Records from a dataset
* * *

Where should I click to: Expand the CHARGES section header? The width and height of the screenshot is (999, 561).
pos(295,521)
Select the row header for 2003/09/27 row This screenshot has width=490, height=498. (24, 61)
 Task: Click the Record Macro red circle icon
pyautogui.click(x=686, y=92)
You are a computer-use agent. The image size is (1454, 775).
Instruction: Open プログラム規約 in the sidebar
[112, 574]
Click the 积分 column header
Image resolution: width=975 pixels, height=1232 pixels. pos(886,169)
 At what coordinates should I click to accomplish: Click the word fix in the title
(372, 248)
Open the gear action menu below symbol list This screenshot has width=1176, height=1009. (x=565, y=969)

* * *

TASK REQUIREMENTS —
Your answer must be every record above, repeated exactly.

WRITTEN REPLY —
Where should I click to: Expand the CHARGES section header? The width and height of the screenshot is (999, 561).
pos(295,521)
Select the row header for 2003/09/27 row This screenshot has width=490, height=498. (24, 61)
 Task: Click the Record Macro red circle icon
pyautogui.click(x=686, y=92)
You are a computer-use agent. The image size is (1454, 775).
Instruction: Open プログラム規約 in the sidebar
[112, 574]
Click the 积分 column header
Image resolution: width=975 pixels, height=1232 pixels. pos(886,169)
 At what coordinates should I click to accomplish: Click the word fix in the title
(372, 248)
Open the gear action menu below symbol list This screenshot has width=1176, height=1009. (x=565, y=969)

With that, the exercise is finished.